TP 56 Sexual Risk Among Young African American Women Who Use Alcohol: Results from Two US Cities

Tuesday, June 10, 2014
Exhibit Hall
Forough Saadatmand, PhD1, Andrea Swartzendruber, MPH, PhD2, Ralph J. DiClemente, PhD2, Jessica M. Sales, PhD2, Erin Bradley, PhD, MPH3, Eve S. Rose, MSPH2, Taqi Tirmazi, PhD, MSW4 and Takisha Carter, MSW5, 1Department of Pediatrics and Child Health, Howard University, Washington, DC, 2Rollins School of Public Health, Department of Behavioral Sciences and Health Education, Emory University, Atlanta, GA, 3Department of Behavioral Sciences & Health Education, Emory University, Rollins School of Public Health, Atlanta, GA, 4Morgan State University, Baltimore, MD, 5Howard university, Washington, DC

Background:  Alcohol use is related to sexual risk behavior among young African-American women.  Few effective interventions address alcohol-related sexual risk among this population, although promising trials are underway.  Little is known about the comparability of HIV/sexually transmitted infection (STI) risk among different samples of young alcohol-using African American women and, thus, how applicable interventions developed and tested in one geographic site might be for use in different geographic sites.  The objective was to examine sexual risk behaviors among young alcohol-using African American women in two cities to determine if an HIV/STI prevention intervention  developed and implemented at one site (i.e., Atlanta) is appropriate for another geographical site (i.e., Washington, DC).

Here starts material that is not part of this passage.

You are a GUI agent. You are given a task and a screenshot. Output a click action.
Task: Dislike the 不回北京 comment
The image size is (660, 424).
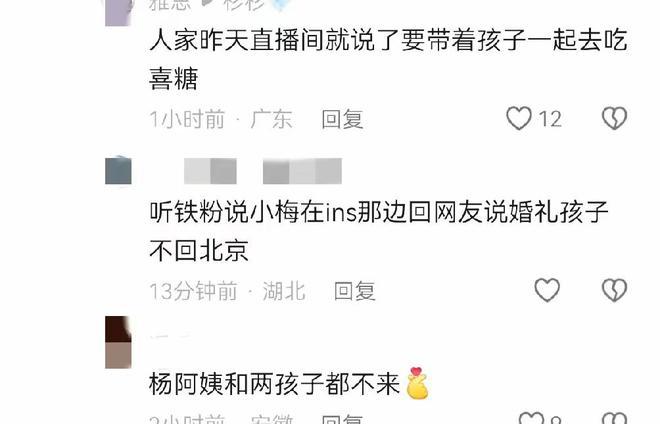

Methods:  African American females 18-24 years were enrolled in community-based studies conducted in Atlanta, GA, (n=428) and Washington, DC (n=101).  Chi square and t-tests compared baseline characteristics between samples.

Results:  Although a greater proportion of the Atlanta sample reported consuming >1 alcoholic drink/month (81% vs. 60%, p<0.001), ~75% of both samples reported recently using alcohol or drugs before sex (p=0.578), and 19% and 24% of Atlanta and DC samples, respectively, reported using alcohol or drugs before sex at least most of the time (p=0.229).  Mean number of sexual partners in the past 3 months was 2.9 in Atlanta and 1.8 in DC (p=0.261). However, mean percent condom use was <50% in both samples.  Further, 31% of the Atlanta sample and 21% of the DC sample reported never using condoms during sex in the past 3 months (p=0.054).

Conclusions:  The results suggest high levels of HIV/STI risk among young alcohol-using African American women in two different US cities and reiterate a need for effective interventions to reduce sexual risk among this population.  The findings suggest that effective interventions developed and implemented in Atlanta may be applicable for use in DC.